[Dataset entries]
□ □ □
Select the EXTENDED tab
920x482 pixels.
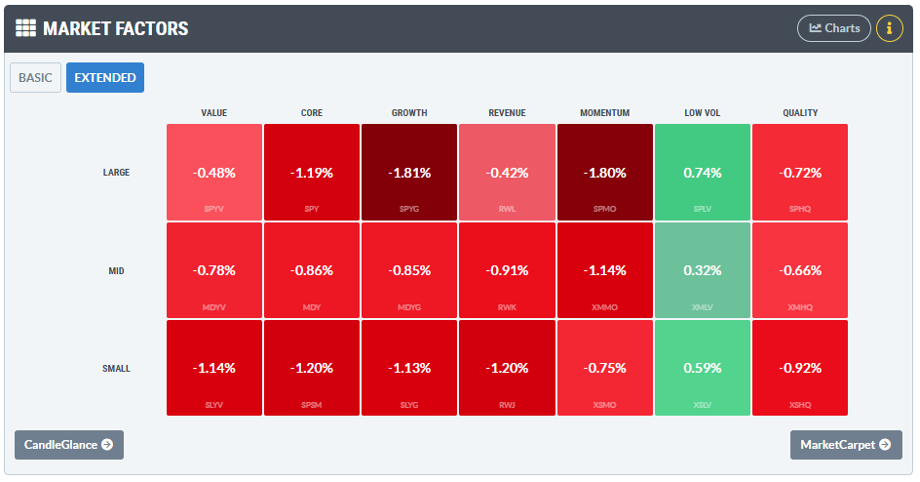point(105,78)
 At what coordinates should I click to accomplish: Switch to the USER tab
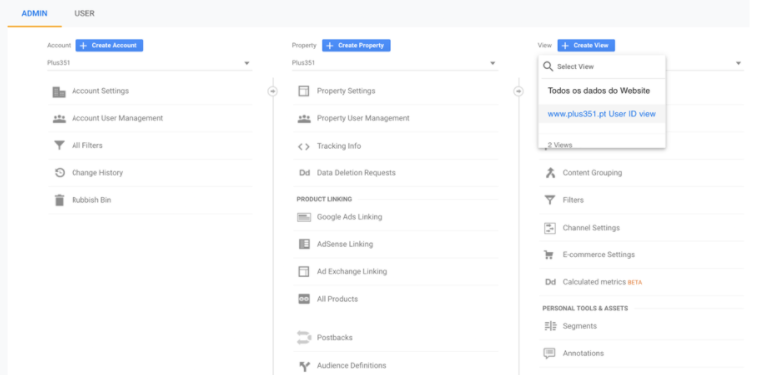point(84,14)
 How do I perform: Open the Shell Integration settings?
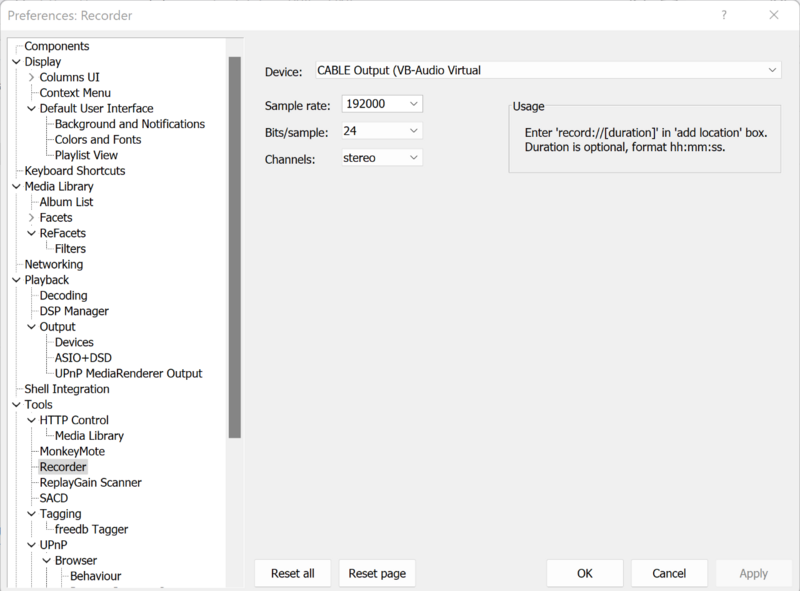65,388
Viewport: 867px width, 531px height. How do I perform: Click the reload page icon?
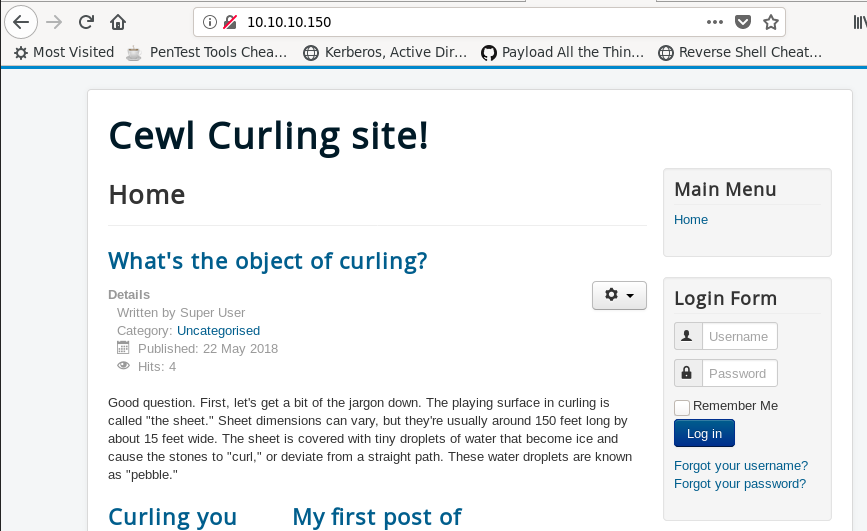[x=87, y=22]
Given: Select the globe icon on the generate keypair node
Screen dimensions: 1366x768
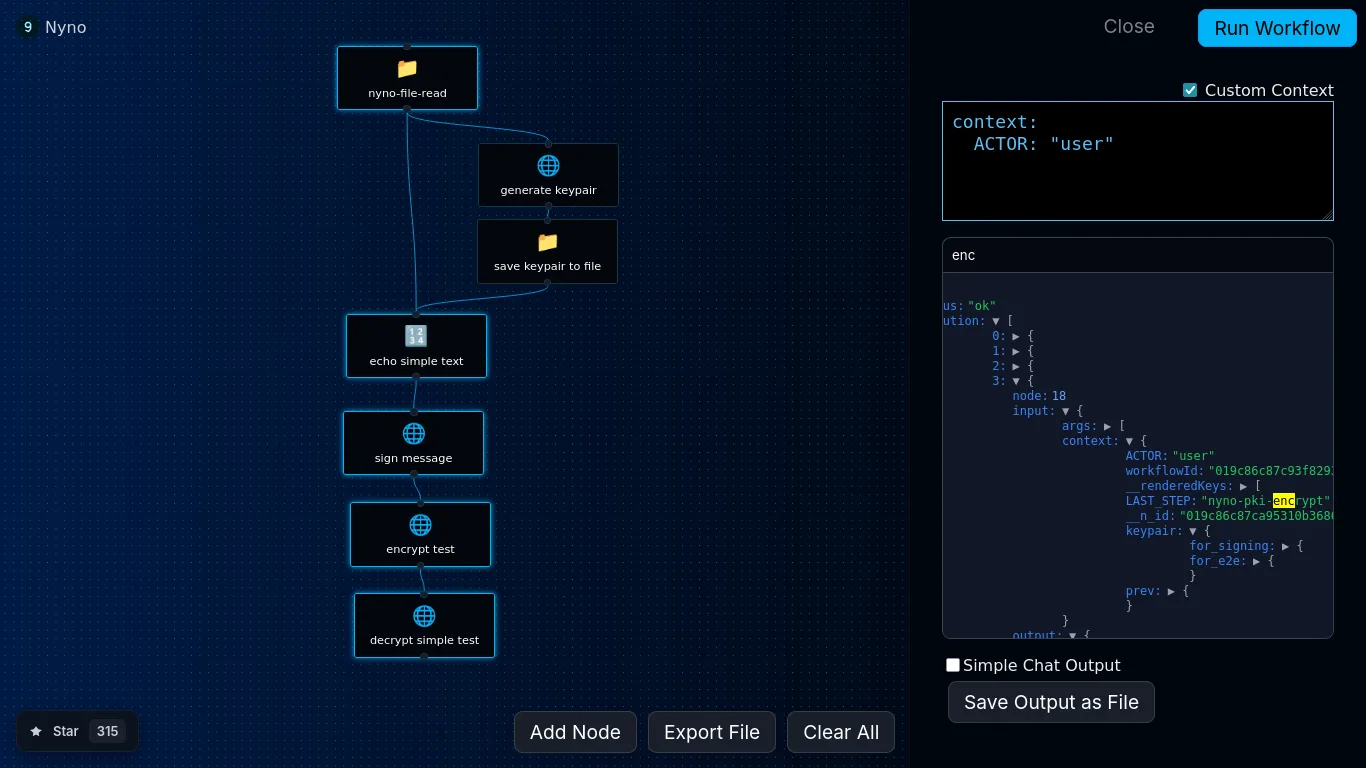Looking at the screenshot, I should [548, 165].
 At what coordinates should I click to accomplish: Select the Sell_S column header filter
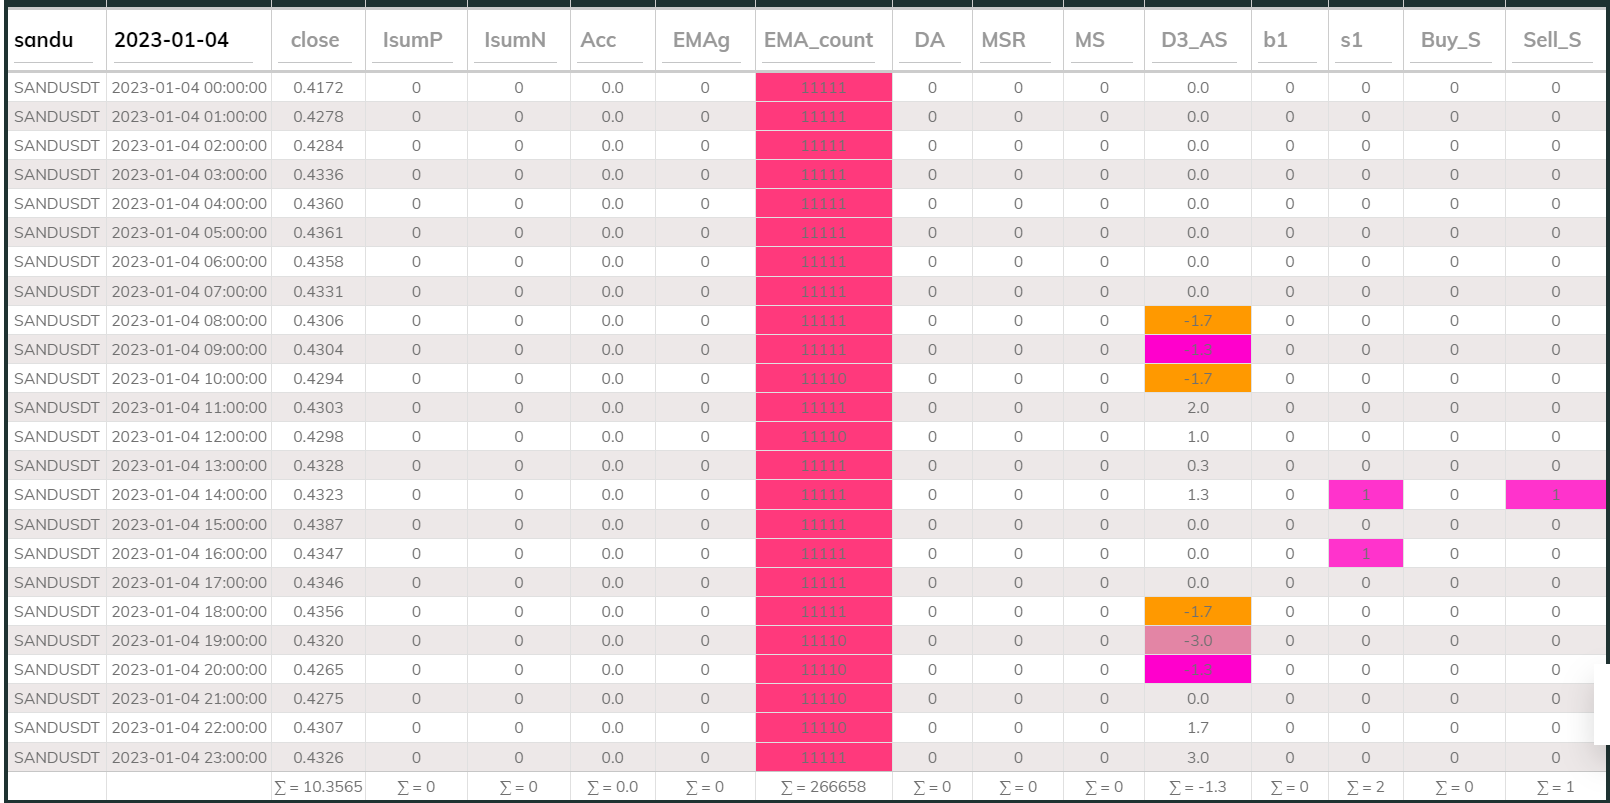click(x=1552, y=40)
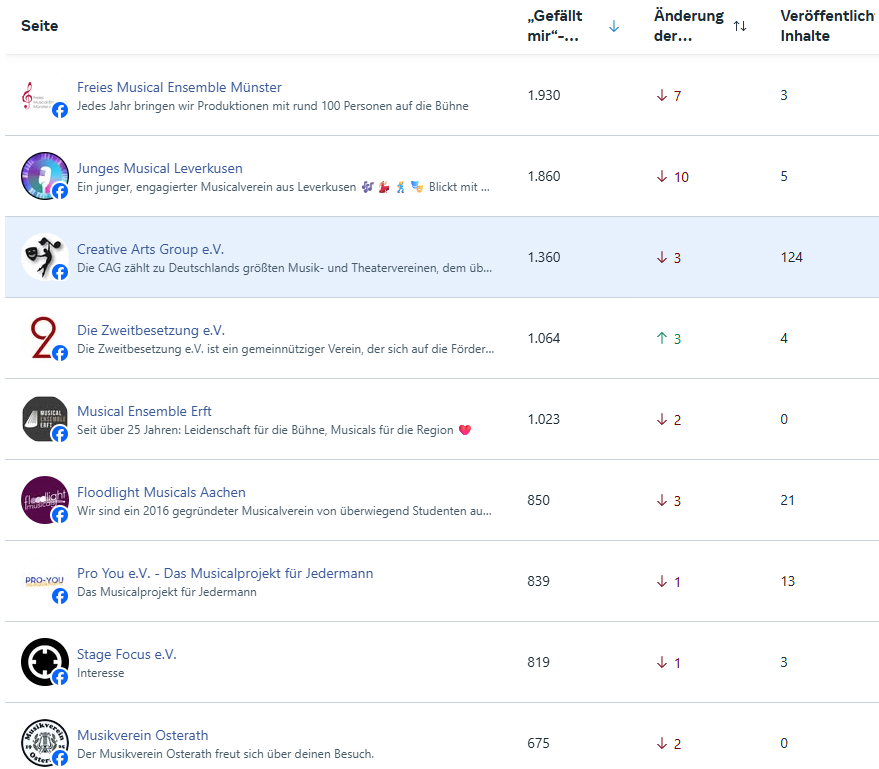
□ □ □
* Required work:
Please output the lines above beginning at the line with "920x482 pixels." and ending after the line with "Given: Select the", precisely as written and with no pictures.

* Exercise answer:
920x482 pixels.
point(105,78)
 At what coordinates should I click to accomplish: Switch to the USER tab
point(84,14)
 How do I perform: Open the Shell Integration settings?
65,388
Viewport: 867px width, 531px height. How do I perform: Click the reload page icon?
[x=87, y=22]
Given: Select the globe icon on the generate keypair node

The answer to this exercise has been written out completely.